2.1.1 Estado: conceitos e concepções

Desde a sua criação, o Estado não se manteve puro, em sua essência, a serviço da distribuição do bem comum. Ao longo dos anos, sofreu transformações a tal ponto que foi necessária a criação de outros mecanismos para tentar alcançar uma sociedade mais justa e igualitária. Podemos compreender que o surgimento da Política Pública é o que chamamos, aqui, de mecanismo para suprir, em partes, a função basilar do Estado.

Para compreender como ocorreu esse processo, abordamos sobre a origem do Estado, suas teorias políticas e o conceito no qual ancoramos este trabalho. É importante demarcar que o foco desta pesquisa está no campo da ciência política. A outra disciplina distinta que também estuda o Estado é a filosofia política.

Quando pensamos na categoria Estado é inevitável pensar em seu nascimento, em quando e por que surgiu. Não é nosso intuito, neste momento, traçar os elementos históricos do Estado desde sua origem até os dias de hoje, mas

acreditamos ser importante situar a sua origem para compararmos com o Estado dos dias atuais.

Segundo Bobbio (2012, p. 73, grifos do autor),

[...] o Estado, entendido como ordenamento político de uma comunidade, nasce da dissolução da comunidade primitiva fundada sobre os laços de parentesco e da formação de comunidades mais amplas derivadas da união de vários grupos familiares por razões de sobrevivência interna (o sustento) e externas (a defesa).

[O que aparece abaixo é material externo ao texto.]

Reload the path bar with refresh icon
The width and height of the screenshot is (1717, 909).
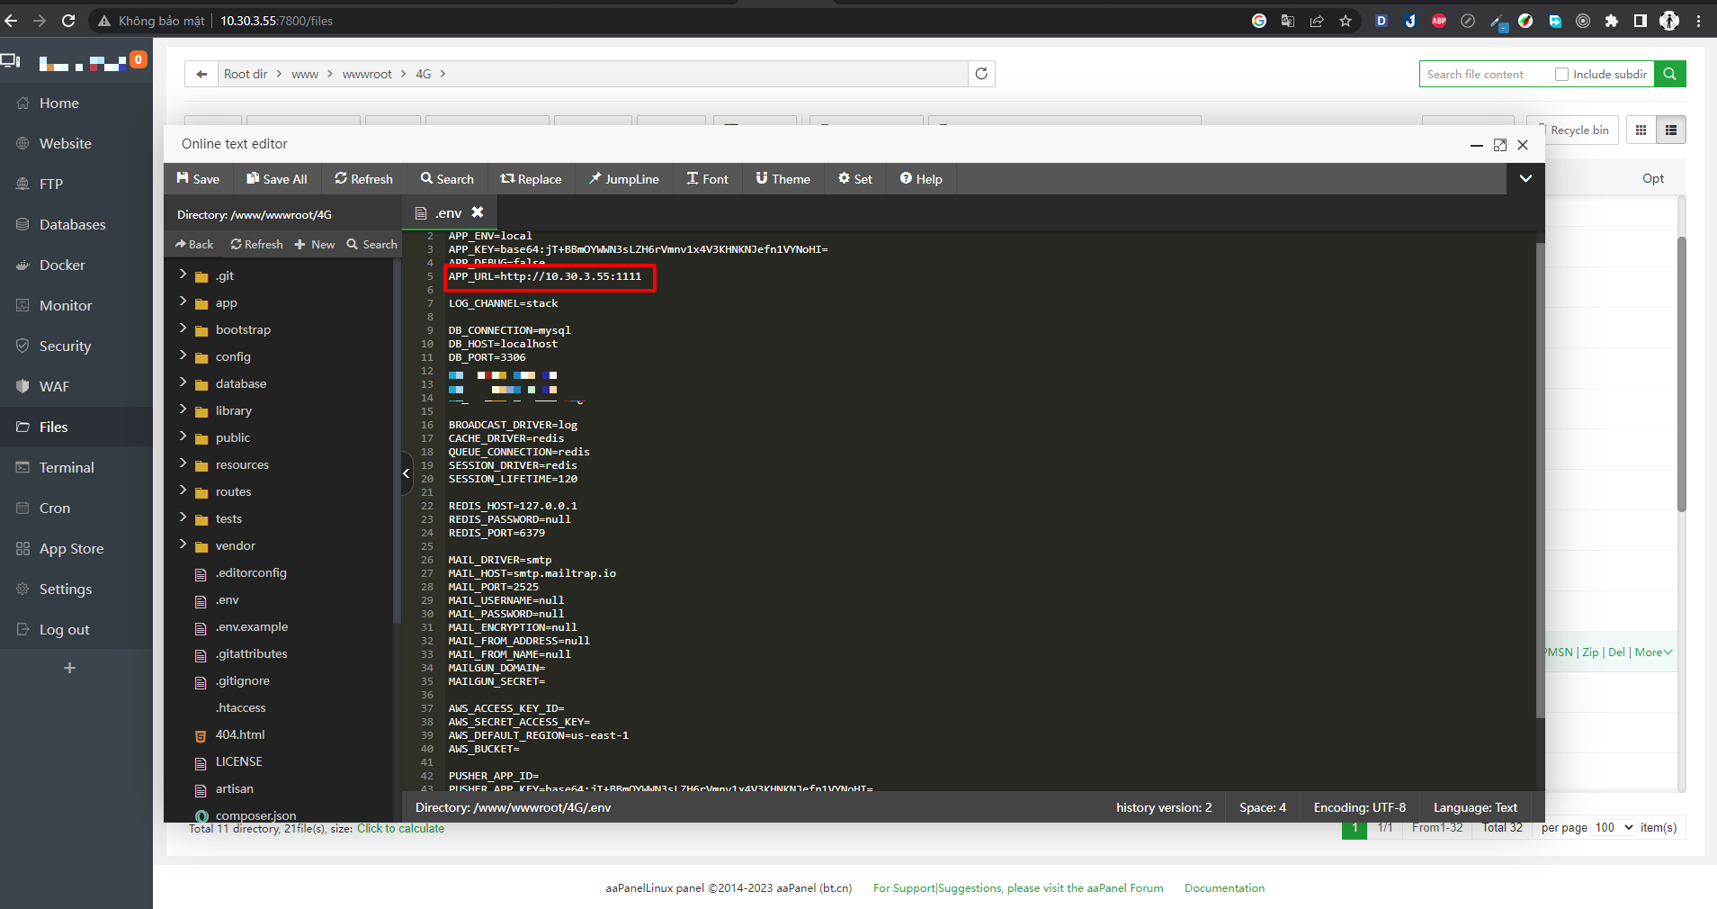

Percebemos, assim, que o Estado, enquanto organização política, surge da evolução da vida em sociedade. Moraes (1996, p. 17) reforça este entendimento ao afirmar que

[...] essa instituição social terá surgido, não como um poder de indivíduos privilegiados, autoconsiderados superiores, o poder de uma classe dominante sobre massas humanas infalivelmente subordinadas, mas como a caracterização do dominium de um povo em relação a determinado território.

Quando comparamos os objetivos que levaram a criação do Estado com a ação do Estado que concebemos hoje, no século XXI, constatamos como sua função foi sendo alterada com o passar do tempo. Além da evolução no tempo, não podemos deixar de considerar a diversidade de estudiosos que pensaram o Estado, bem como as teorias criadas na tentativa de melhor compreender essa instituição social.

Na visão de Carnoy (2011), como a política está essencialmente dentro do Estado, as teorias do Estado são, portanto, teorias políticas. A seguir apresentaremos, resumidamente, as teorias políticas existentes, na tentativa de situar nosso posicionamento, quando pesquisamos uma Política Educacional como ação do Estado.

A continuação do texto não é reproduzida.